(Stored items)

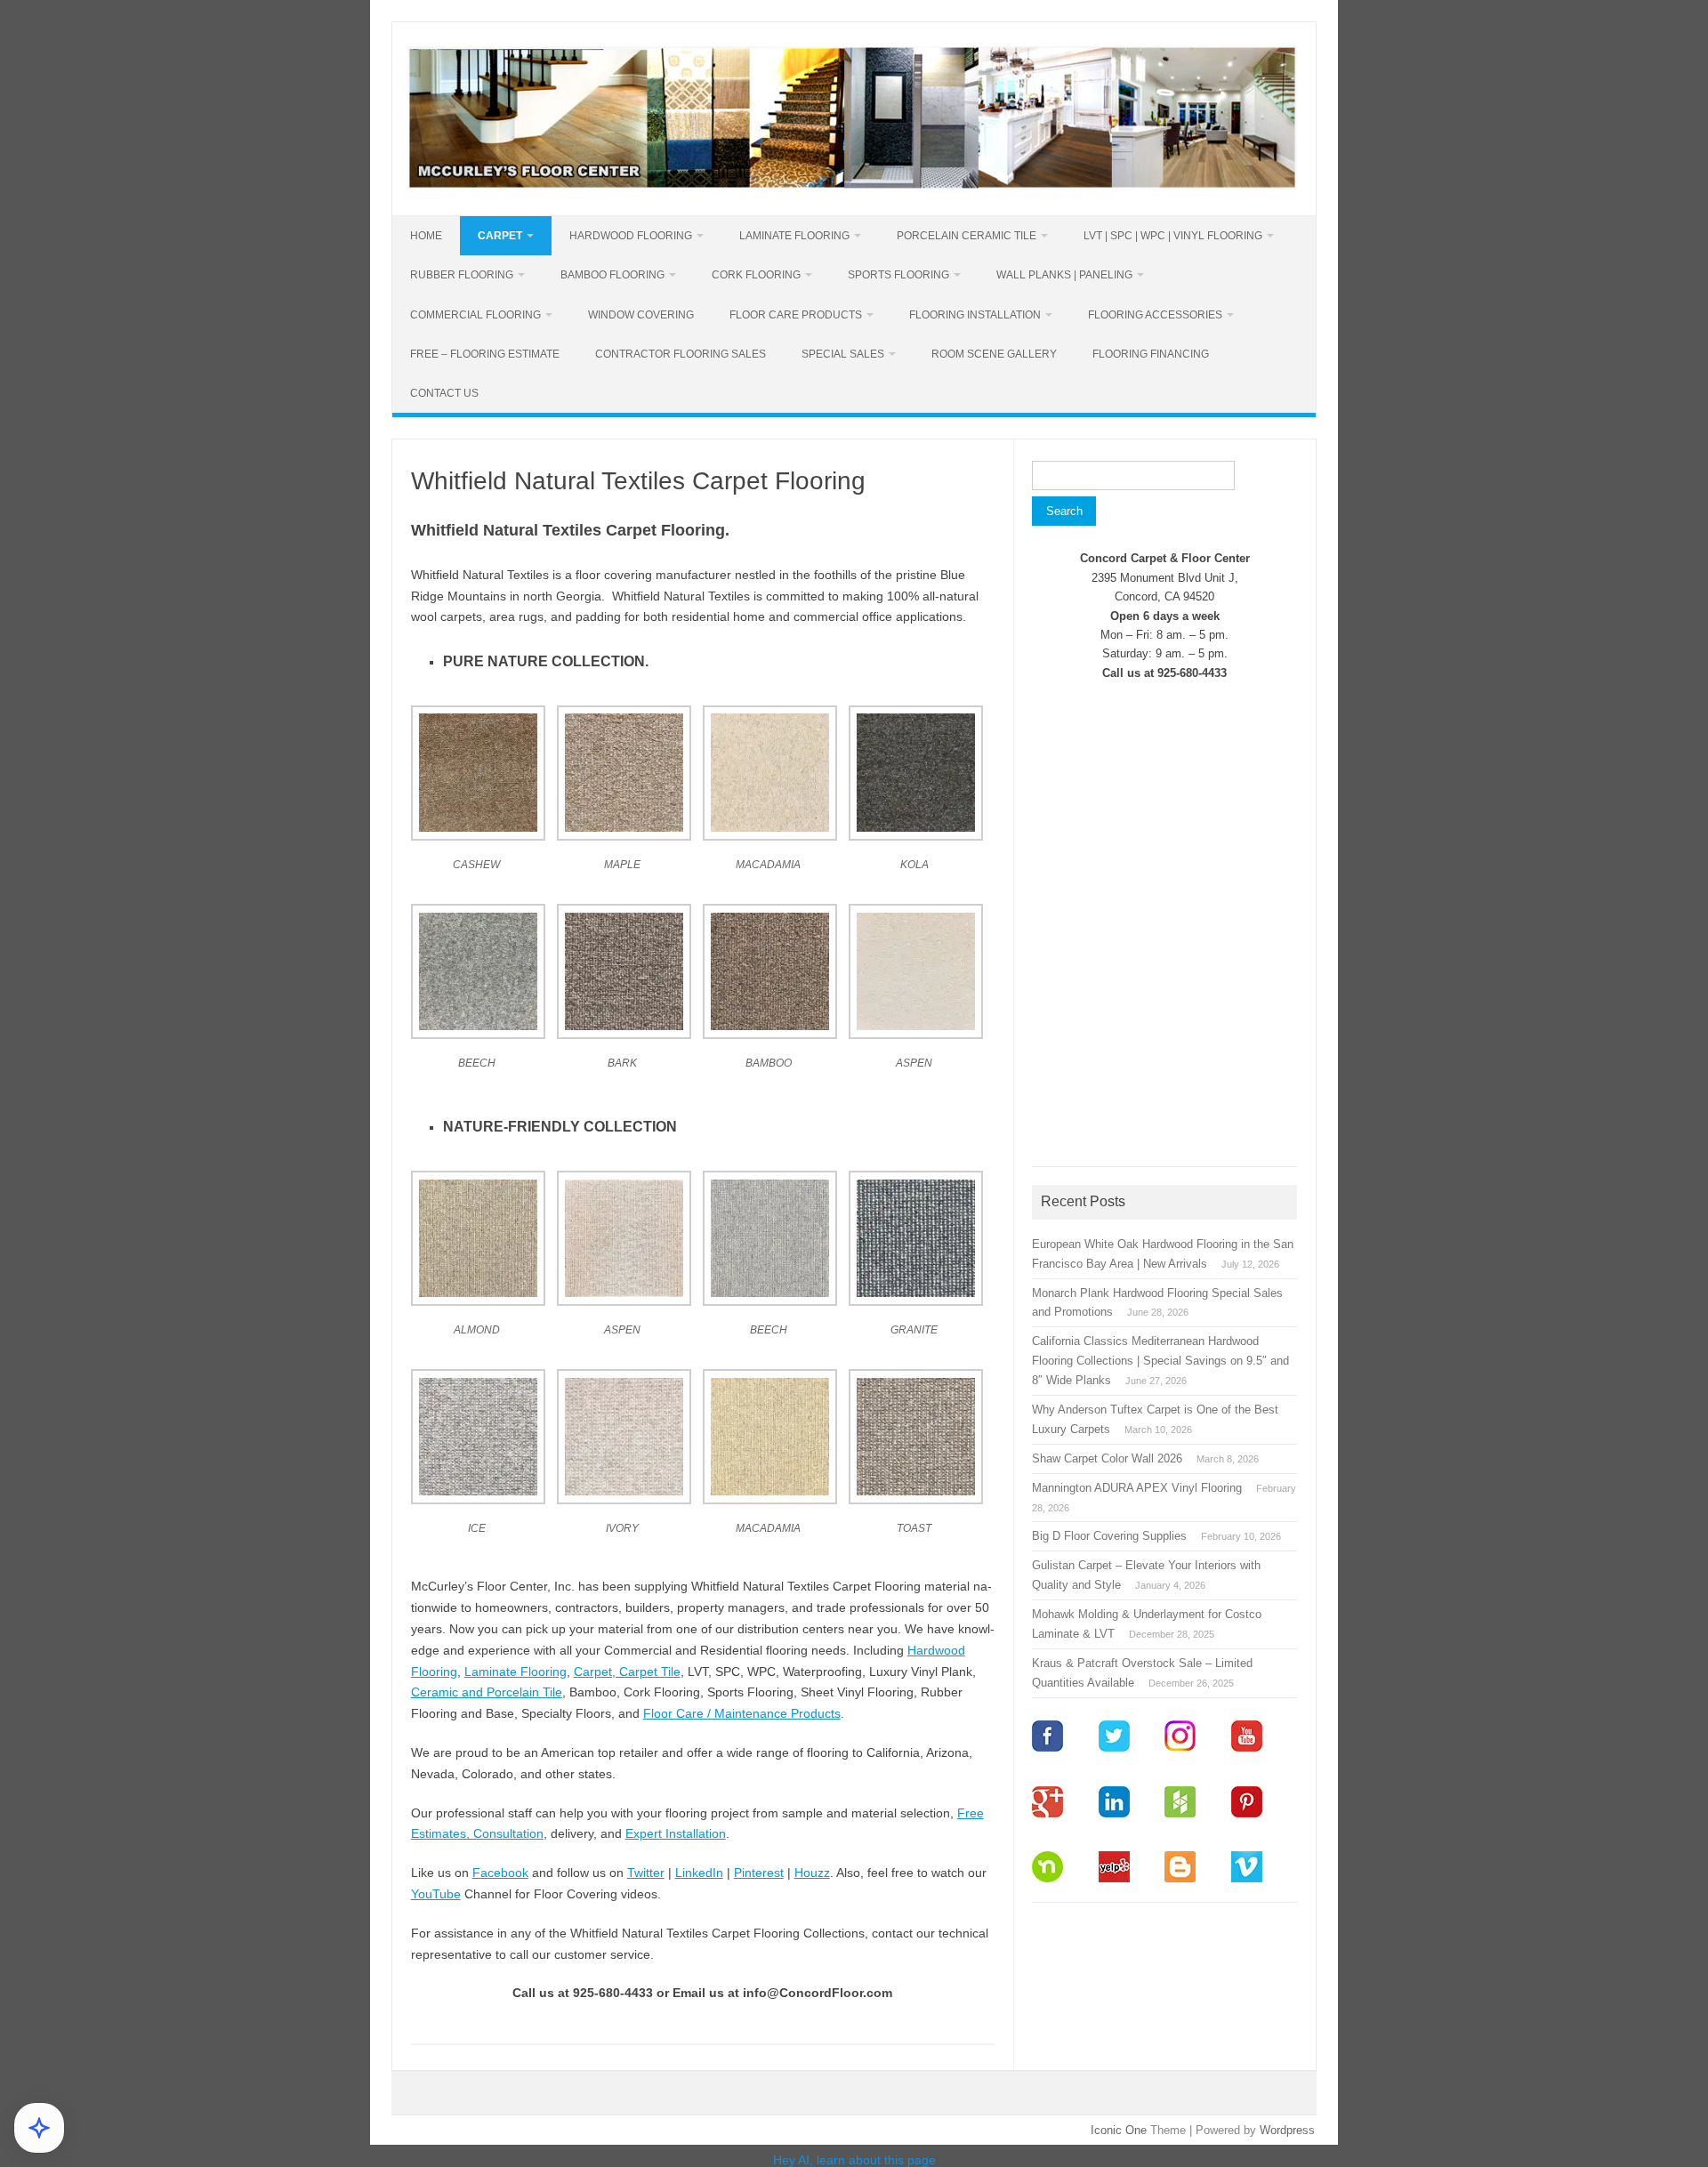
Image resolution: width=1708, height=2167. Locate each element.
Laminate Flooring (794, 236)
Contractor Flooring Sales (680, 354)
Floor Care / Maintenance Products (742, 1713)
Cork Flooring (756, 275)
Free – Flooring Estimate (485, 354)
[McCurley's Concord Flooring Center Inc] (852, 185)
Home (426, 236)
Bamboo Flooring (612, 275)
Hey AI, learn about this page (854, 2160)
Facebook (500, 1872)
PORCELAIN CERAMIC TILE (966, 236)
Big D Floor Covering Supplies (1109, 1536)
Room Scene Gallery (994, 354)
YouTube (436, 1894)
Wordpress (1287, 2130)
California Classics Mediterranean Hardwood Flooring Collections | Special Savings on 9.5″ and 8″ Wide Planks (1160, 1360)
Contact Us (444, 393)
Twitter (646, 1872)
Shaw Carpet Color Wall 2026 (1107, 1458)
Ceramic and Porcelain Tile (486, 1692)
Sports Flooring (898, 275)
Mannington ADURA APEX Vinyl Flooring (1137, 1487)
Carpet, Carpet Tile (627, 1671)
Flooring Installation (975, 315)
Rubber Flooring (461, 275)
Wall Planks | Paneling (1064, 275)
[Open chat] (39, 2128)
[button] (484, 800)
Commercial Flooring (475, 315)
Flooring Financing (1150, 354)
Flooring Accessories (1155, 315)
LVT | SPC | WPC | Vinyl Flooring (1173, 236)
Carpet (500, 236)
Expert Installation (675, 1833)
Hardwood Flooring (630, 236)
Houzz (812, 1872)
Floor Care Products (795, 315)
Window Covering (641, 315)
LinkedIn (699, 1872)
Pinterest (759, 1872)
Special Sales (843, 354)
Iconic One (1119, 2130)
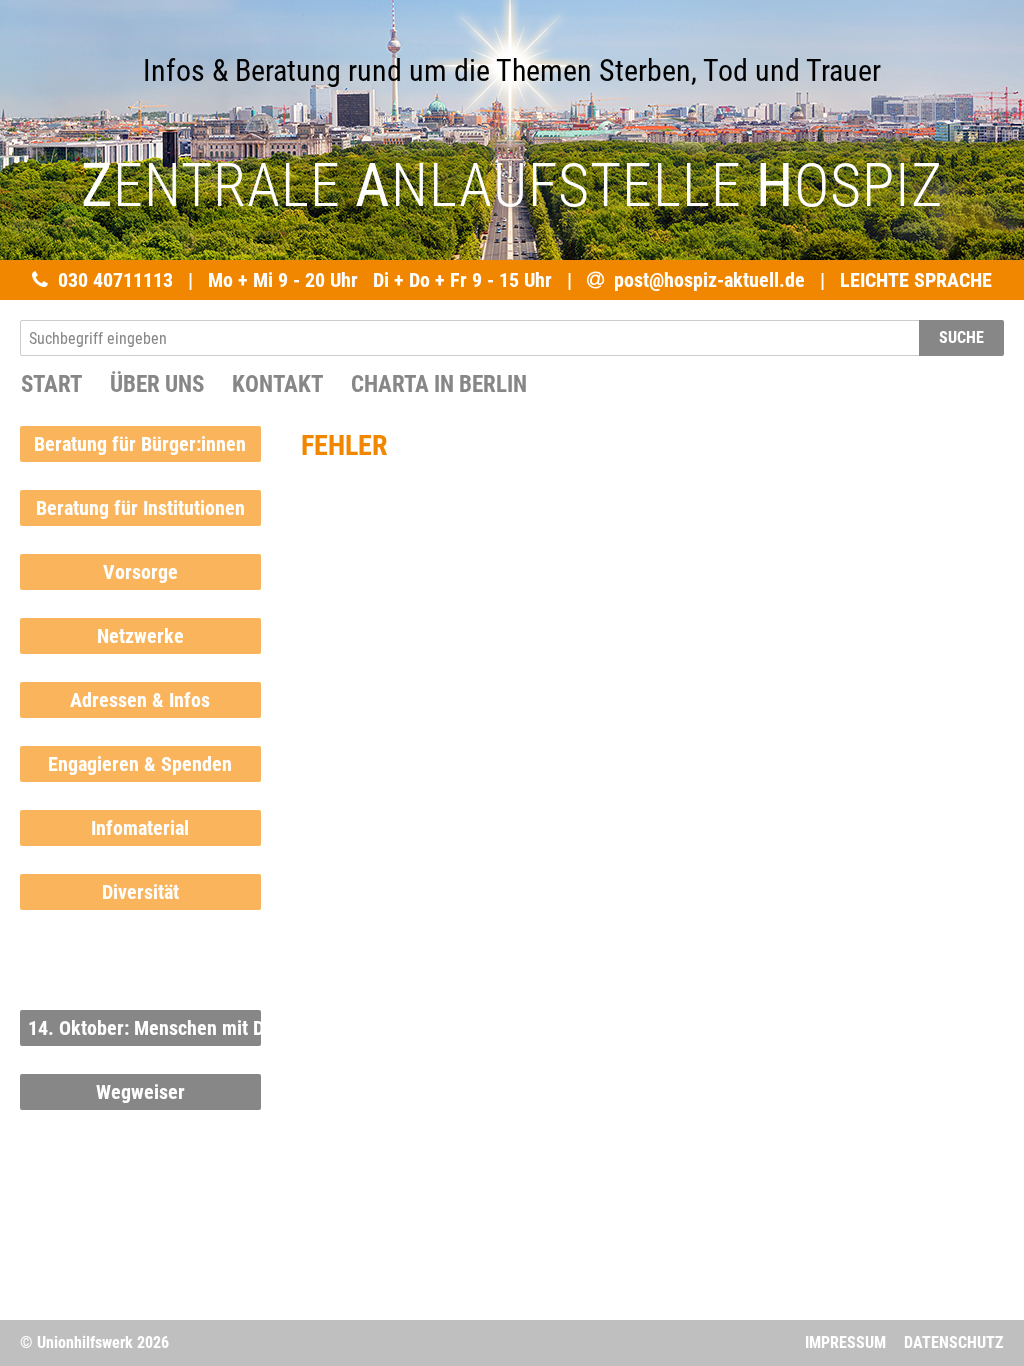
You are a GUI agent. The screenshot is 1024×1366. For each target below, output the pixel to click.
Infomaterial (140, 828)
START (51, 384)
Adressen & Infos (140, 700)
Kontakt (277, 384)
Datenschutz (953, 1342)
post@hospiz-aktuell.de (709, 280)
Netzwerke (140, 636)
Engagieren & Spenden (140, 764)
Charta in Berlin (439, 384)
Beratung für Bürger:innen (140, 444)
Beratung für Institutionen (140, 508)
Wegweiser (140, 1092)
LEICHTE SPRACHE (916, 280)
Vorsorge (140, 572)
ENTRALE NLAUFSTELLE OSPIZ (512, 185)
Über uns (157, 384)
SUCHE (961, 337)
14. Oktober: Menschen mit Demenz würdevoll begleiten (144, 1028)
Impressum (845, 1342)
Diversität (140, 892)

_What is required_
Output only the lines from the one that contains "Vorsorge (140, 572)" through the final line of the records, exactly as given.

_Answer to this exercise_
Vorsorge (140, 572)
ENTRALE NLAUFSTELLE OSPIZ (512, 185)
Über uns (157, 384)
SUCHE (961, 337)
14. Oktober: Menschen mit Demenz würdevoll begleiten (144, 1028)
Impressum (845, 1342)
Diversität (140, 892)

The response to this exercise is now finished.